Four successive Spartathlon finishes, a couple of top 12 KACR finishes and the odd podium elsewhere – usually when there’s no one half decent running.
What was your hardest race experience?
The first Spartathlon I did in 2015. It was my eighth official ultra (insert blushing and/or shocked emoji). I’d done a couple of the much-missed London Ultras, one 100km race, a 24 hour and a 100miler, plus a couple of legs of the Thames Path multi-day thingy. I had no idea what it entailed – to the point I was blissfully unaware of the second huge climb after the mountain. I’d done no heat training, wore running shoes a size too big to allow for foot swelling but didn’t factor in the fact the swelling didn’t take place until the evening of day one, ground my feet to blisters before Corinth and at the finish had the soles of both feet literally flapping off. The last 50 miles were death marched. Thankfully if I have two enviable skills its determination /stamina and a decent death march.
What events do you have planned for 2019 up to Spartathlon? (Dates/name of key events)
I’ll be running a series of ultras local to me called Punk Panther (or all the ones I can make) and I’ll be doing their Dales Way Challenge 6 weeks out, running from the Lake District back to Ilkley which is just down the road from me. Endure 24 is just down the road, so I’m thinking of pitching up for that too.
What is your typical race strategy for an ultra?
What does a typical training week look like?
In peak season 5 x 10 milers through the week and a couple of long ones at weekends.
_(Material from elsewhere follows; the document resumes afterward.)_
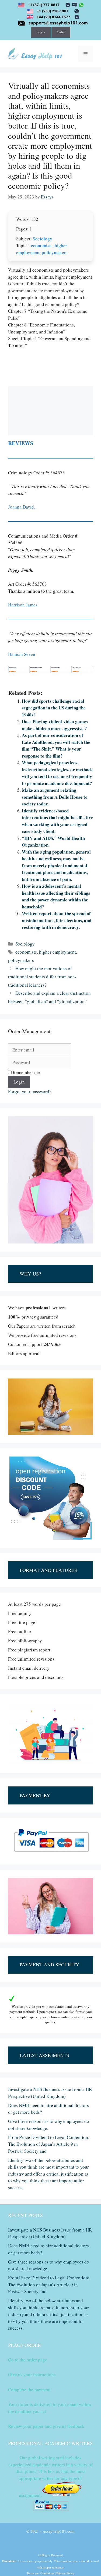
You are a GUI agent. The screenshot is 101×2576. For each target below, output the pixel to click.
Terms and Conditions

They say the definition of insanity is doing the same thing and expecting a different result though, so after four years of hanging around the 35 hour mark at Sparta, I need to change that up.
What one tip would you pass onto people running an Ultra marathon for the first time?
Never follow Paul Ali when trying to write a profile for the BST – you’ll never be as funny (or, more than likely, as fast)
Can you tell us one interesting fact about yourself?
I once asked Anne Widdicombe on a date… and got turned down.
Have you taken part in the Spartathlon before?
2015, 2016, 2017 and 2018
How did you get on?
2015 (35:38:19), 2016 34.55 (35:02:25), 2017 (34:56:10) and 2018 (35:05:39) – as you can see, I’m perennially not very good.
Each one has been totally different though. Year one was a matter of survival for which I’m ever grateful to Jamie Holmes for pushing me on the mountain when I was cooked. Year two I ran largely on my own as Darren and I set off together but had very different paces.
In 2017, the four of us – Darren, Jamie, David and myself – vowed to stay together and although we split at times in the race we managed to regroup just before Sparta.
Last year was, of course, Storm Zorba. I was well up timewise by the mountain, but the constant rain, wind and a real chill stopped me from doing the time I’d set myself… Fut I did cross the finish with my twin daughters Martha and Gracie and their half-Greek cousins, Nikitas and Alexis…. That was as special as the finish gets, despite the trees in Sparta being bent double by the wind.
What tip would you pass on to those taking part for the first time?
Joking aside, it is the greatest race on earth, and aside from getting married and having kids, nothing beats that last run up to the stature of Leonidas. Enjoy it – and thank God you have the opportunity to do it.
What are you looking forward to at the Spartathlon race?
Five in a row would be pretty special. Ideally, I want to do it in a decent-ish time…. If I don’t, shoot me and let someone else have a pop.
What are you not looking forward to during the Spartathlon race?
Nothing – it’s ace.
How will you prepare specifically for the Spartathlon race?
I plan to do more downhill repeats and look to run as long as I can into the race. You can gain loads of time if you’re still running strong over the last 20 mile stretch downhill into Sparta.
Will you be bringing any support crew to the race?
For the last two, I’ve had the blonde bombshells – my wife Laura and her pal Nicky. I’m hoping to persuade them to come back for a last pop – because however much I shout at them in the race, they’ve been effin amazing and I could not want for better back up.